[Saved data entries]
↓↓↓
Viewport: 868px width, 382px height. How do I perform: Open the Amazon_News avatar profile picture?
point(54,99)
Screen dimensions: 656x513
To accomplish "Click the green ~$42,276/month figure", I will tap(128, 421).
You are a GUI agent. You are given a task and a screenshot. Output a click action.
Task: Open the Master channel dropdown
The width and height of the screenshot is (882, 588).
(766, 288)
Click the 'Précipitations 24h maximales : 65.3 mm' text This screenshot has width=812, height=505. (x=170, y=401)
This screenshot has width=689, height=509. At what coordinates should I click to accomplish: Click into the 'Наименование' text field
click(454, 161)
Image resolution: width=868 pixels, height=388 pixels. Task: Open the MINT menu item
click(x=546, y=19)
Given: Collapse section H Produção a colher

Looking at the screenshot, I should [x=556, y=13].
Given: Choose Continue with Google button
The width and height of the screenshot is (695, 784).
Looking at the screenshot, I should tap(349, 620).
↑↑↑
↓↓↓
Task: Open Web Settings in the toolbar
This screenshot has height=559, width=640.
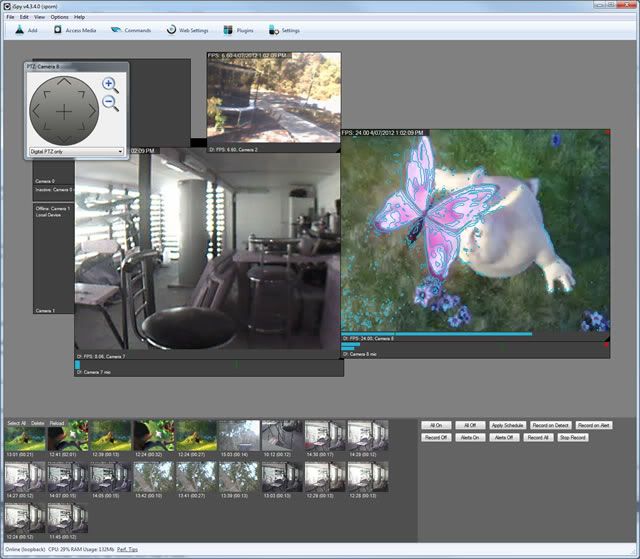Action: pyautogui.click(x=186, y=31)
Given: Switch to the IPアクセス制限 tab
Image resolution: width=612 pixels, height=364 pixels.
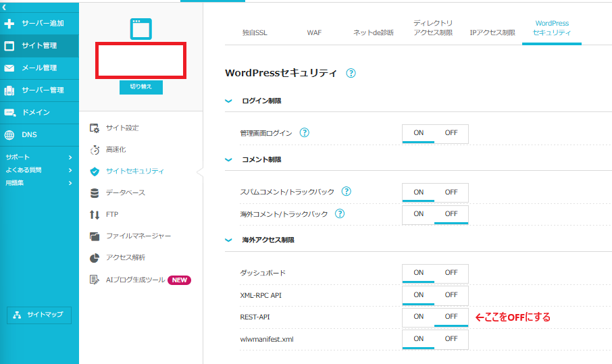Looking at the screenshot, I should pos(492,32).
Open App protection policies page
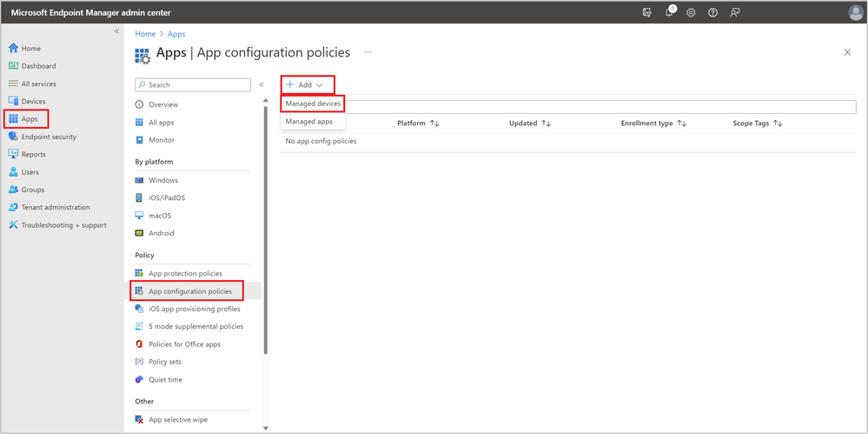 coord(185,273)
↑↑↑
▶ **REQUIRED WORK**
Exact duplication is required for the lines above, from the line that contains "Viewport: 868px width, 382px" to the line that contains "Click the 'Précipitations", inclusive; omit all others.

▶ **ANSWER TO THE PROBLEM**
Viewport: 868px width, 382px height. How do I perform: Open the Amazon_News avatar profile picture?
point(54,99)
Screen dimensions: 656x513
To accomplish "Click the green ~$42,276/month figure", I will tap(128, 421).
You are a GUI agent. You are given a task and a screenshot. Output a click action.
Task: Open the Master channel dropdown
The width and height of the screenshot is (882, 588).
(766, 288)
Click the 'Précipitations 24h maximales : 65.3 mm' text This screenshot has width=812, height=505. (x=170, y=401)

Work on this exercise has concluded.